RECIPE / PROBABILISTIC DATA

Bloom Filter Primer

A Bloom filter is a space-efficient probabilistic data structure that answers the question “is this item possibly in the set?” with zero false negatives and a tunable false-positive rate. Meridian uses them at the edge to skip expensive backend lookups for known-cold keys.

1.How it works

A Bloom filter is a fixed-size bit array of m bits and k independent hash functions. To insert an item, hash it k times, map each hash to a bit position modulo m, and set those bits to 1. To query, hash again and check whether all kbits are set.

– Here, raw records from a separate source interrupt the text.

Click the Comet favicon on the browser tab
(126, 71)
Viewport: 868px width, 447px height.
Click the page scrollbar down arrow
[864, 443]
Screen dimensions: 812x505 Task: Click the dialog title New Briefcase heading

If any bit is 0, the item is definitely not in the set. If all bits are 1, the item is probably in the set — with a false-positive probability that grows as the filter fills.

2.Sizing the filter

Given n expected items and target false-positive rate p, optimal parameters are m = -n ln(p) / (ln 2)^2 bits and k = (m/n) ln 2 hashes. For 1M items at 1% FPR, you need ~9.6 bits per item and 7 hash functions.

import math

def optimal_bloom(n: int, p: float):
    m = -n * math.log(p) / (math.log(2) ** 2)
    k = (m / n) * math.log(2)
    return int(math.ceil(m)), int(math.ceil(k))

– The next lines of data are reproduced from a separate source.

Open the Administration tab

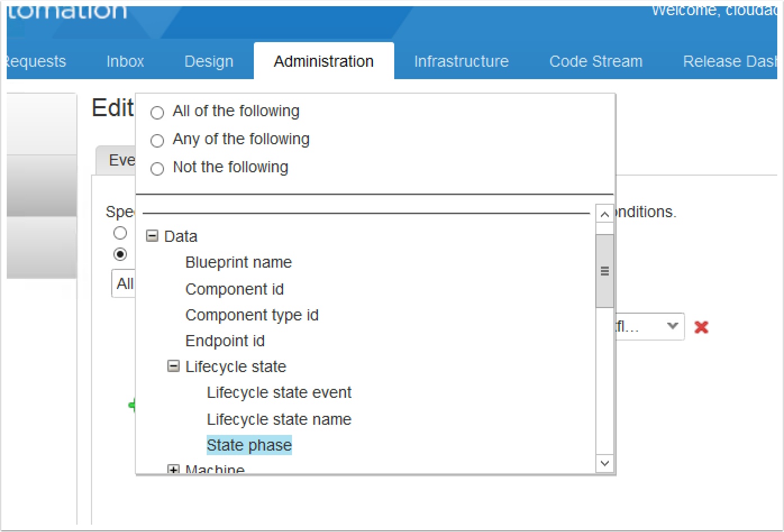click(323, 61)
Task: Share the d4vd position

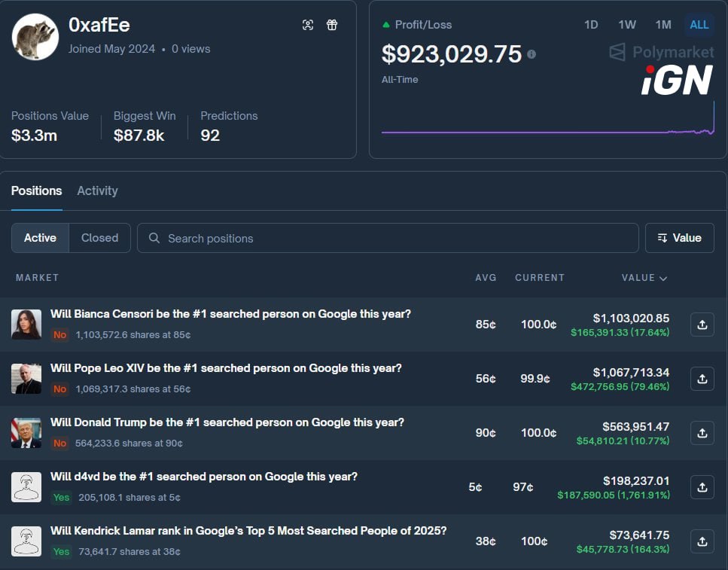Action: (702, 487)
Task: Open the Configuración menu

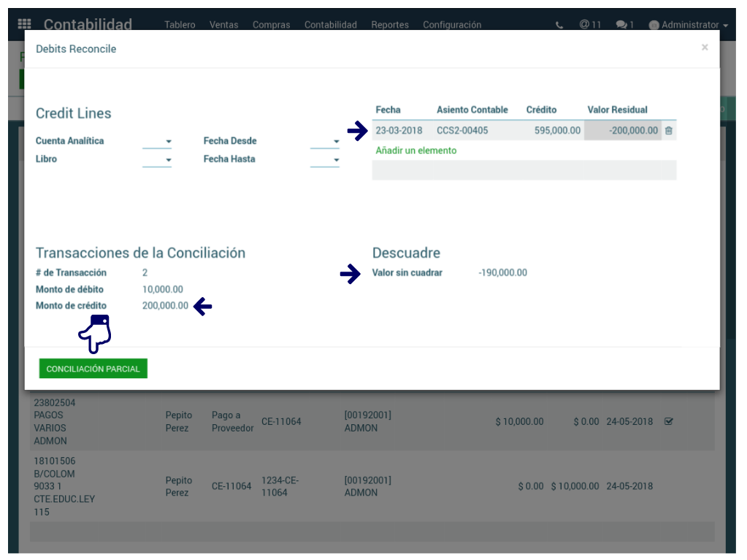Action: coord(451,25)
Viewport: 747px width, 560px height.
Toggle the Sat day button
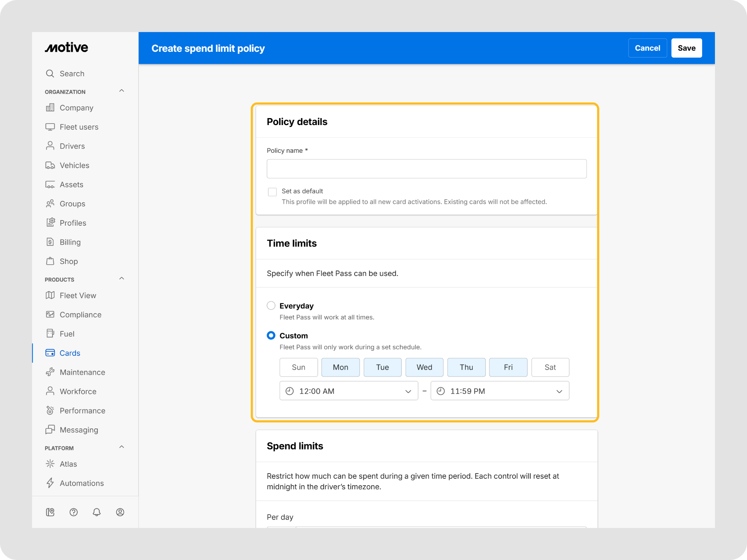point(550,367)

bits, hashes = optimal_bloom(1_000_000, 0.01)
# bits = 9585059, hashes = 7

3.When to reach for one

Skipping disk or network lookups for likely-missing keys.
Deduplicating high-volume event streams with bounded memory.
Front-of-cache filters that absorb the long tail of cold reads.
Routing decisions where false positives only cost a wasted probe.